There was a “casedemic”. The number of cases identified by PCR testing swelled and caused enough fear for people to do things they otherwise would not have done. The PCR test according to its late inventor and world expert over many years cannot be used outside a laboratory setting and certainly not for public health. So, the signal in the testing was not a real or reliable signal.

The way the statistics were recorded with a gap between test and outcome data is guaranteed to give a casedemic without there being any underlying signal. The reporting of cases was done in such a way as to inflate fear of the pandemic.

The fear engendered was used to drive a vaccination programme. That programme made some companies and individuals extremely rich. The claims made about the vaccination programme by people prominent in public life and top politicians were never true: the ability of the programme to slow the spread of the pandemic was never even tested experimentally. The claims of efficacy were watered down and then largely abandoned.

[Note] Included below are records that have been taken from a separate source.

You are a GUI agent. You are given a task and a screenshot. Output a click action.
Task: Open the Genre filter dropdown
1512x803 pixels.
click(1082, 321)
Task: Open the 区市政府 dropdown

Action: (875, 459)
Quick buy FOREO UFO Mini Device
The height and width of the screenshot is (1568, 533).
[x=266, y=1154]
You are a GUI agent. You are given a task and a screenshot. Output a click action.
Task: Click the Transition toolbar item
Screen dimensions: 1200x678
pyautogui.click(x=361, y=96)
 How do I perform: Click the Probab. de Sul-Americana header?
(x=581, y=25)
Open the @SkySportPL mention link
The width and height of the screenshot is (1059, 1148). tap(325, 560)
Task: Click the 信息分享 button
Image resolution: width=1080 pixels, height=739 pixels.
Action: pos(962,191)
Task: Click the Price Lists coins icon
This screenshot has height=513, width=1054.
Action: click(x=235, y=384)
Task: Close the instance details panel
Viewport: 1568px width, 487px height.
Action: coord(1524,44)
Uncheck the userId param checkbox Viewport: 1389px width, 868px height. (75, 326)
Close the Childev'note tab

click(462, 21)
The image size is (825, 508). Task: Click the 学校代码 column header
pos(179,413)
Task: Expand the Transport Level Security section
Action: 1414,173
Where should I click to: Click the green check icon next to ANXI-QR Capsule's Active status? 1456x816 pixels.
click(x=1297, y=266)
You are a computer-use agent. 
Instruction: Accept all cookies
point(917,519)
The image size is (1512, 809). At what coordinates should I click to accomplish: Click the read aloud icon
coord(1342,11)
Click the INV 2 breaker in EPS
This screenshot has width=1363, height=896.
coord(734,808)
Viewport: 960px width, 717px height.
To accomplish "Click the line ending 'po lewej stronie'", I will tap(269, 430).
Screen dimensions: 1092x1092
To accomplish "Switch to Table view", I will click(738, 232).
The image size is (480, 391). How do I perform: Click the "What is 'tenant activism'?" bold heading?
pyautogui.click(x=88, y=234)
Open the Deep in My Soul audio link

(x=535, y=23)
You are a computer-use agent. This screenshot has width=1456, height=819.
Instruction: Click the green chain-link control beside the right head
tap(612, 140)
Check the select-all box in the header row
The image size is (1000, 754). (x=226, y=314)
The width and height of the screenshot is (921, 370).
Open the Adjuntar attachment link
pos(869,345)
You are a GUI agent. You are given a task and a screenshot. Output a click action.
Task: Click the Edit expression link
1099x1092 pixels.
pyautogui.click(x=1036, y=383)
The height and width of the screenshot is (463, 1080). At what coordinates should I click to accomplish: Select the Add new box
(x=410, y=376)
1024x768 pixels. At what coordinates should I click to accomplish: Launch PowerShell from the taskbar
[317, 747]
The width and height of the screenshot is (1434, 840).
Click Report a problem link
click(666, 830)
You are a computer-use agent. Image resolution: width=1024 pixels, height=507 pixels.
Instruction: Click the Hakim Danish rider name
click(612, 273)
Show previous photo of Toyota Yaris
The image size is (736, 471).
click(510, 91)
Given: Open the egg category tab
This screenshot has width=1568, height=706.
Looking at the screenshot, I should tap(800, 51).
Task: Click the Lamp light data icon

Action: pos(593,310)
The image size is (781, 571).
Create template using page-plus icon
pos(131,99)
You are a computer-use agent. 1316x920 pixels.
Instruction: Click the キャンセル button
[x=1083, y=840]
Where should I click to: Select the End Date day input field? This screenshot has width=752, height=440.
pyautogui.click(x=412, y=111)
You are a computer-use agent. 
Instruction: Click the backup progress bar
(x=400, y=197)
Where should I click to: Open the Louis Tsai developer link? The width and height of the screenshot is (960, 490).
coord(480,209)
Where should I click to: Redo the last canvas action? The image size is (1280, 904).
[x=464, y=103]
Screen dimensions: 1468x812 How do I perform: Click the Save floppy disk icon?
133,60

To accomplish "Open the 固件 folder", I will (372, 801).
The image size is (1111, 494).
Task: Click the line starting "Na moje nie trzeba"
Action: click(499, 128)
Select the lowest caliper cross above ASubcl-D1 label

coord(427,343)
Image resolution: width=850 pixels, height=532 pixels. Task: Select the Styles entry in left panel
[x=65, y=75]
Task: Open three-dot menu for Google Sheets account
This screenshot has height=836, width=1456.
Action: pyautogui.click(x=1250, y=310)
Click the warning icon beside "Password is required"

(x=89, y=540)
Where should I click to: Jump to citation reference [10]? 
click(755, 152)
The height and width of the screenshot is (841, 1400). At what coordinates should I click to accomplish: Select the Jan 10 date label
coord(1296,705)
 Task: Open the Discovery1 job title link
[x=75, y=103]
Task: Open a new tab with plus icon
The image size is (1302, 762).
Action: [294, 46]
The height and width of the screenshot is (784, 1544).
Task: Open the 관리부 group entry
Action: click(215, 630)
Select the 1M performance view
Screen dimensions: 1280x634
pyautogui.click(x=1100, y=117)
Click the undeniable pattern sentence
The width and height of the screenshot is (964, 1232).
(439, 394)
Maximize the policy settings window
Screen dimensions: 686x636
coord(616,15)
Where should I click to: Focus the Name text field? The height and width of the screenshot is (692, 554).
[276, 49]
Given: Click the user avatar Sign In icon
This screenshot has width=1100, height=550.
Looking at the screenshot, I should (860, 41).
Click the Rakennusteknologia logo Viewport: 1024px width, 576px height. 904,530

There are widespread harms from the vaccine. On the medical side there was never any informed consent: what patients got turned out to be simple propaganda about safety and efficacy. But people who refused the vaccination (a very basic human right) were excluded from venues, activities and even their employment. The massive anxiety generated in people who were at very little risk, relatively and absolutely, needs a massive and humble apology.

Elites were largely exempted from being vaccinated, with that fact being concealed and camouflaged.

And the virus itself cannot be produced for inspection to validate the programme. What we are given is a computer artefact of what are claimed to be fragments of the virus. The actual activity of the virus: of infection and transmission is surmise.

The abrogation of human rights of many kinds is not remotely justified by what is actually known of the pandemic. Fatality rates are much less than 1%. Even the use of nasal swabbing should never occur in a medical setting. All the rules were thrown out in favour of draconian actions, but the underlying rationale was weak to non-existent.

This is precisely the scenario we are interested in. A mass hysteria around a narrative that achieves something for “the Party”. Critical thinking is dismissed as conspiracy theory even before it is articulated. A real and present danger, one that can be used to destroy you, us, anyone.

The longer view

George Orwell was writing about and for his own times. 1984 came and went. We treat his words as if they are still a prediction rather than something which is and was with us all along. Our blindness to this effect of mind control on our own selves is wilful blindness, something we secretly embrace. As ever we see others as subject to mind control more readily than we see ourselves.

The notion of integrity that this throws up runs against the drift to plagiarism and AI in general. Our eyes and ears and our ability to articulate what is real for us can be lost casually in a welter of seeming sophistication. How many people do we know who firmly speak their own truth, based on their own observations? We don’t even mourn that lack.

The violence is subtle. We may not even notice the loss of our own autonomy and authority. But the loss of self and agency as it develops is as deeply damaging and violent as anything we can imagine. A holocaust of what actually matters to ourselves and to the world.

Finally, we need to point out that the embodied “Party” are the shallowest, stupidest, most sociopathic people in our ambit.

1 One of my friends tells the story of a bullet-ridden car coming to a halt opposite his flat in Battersea, the remnant of a running gun battle which appeared in the press only as a ‘minor incident under investigation’ without any detail, despite one of his neighbours being a reporter/photographer directly on the scene.

2 Stanley Milgram of Yale who, in a series of experiments that probably wouldn’t get approved today, led ordinary people to behave in, um, shocking ways.

3 In game theory, any consistent posture can be exploited by an opponent. Think of poker, in which playing faithfully to the actual strength of one’s hand is a losing strategy.

4 You may have strong feelings and opinions about this topic, which is the point. If so, kindly treat it as a thought experiment and keep reading!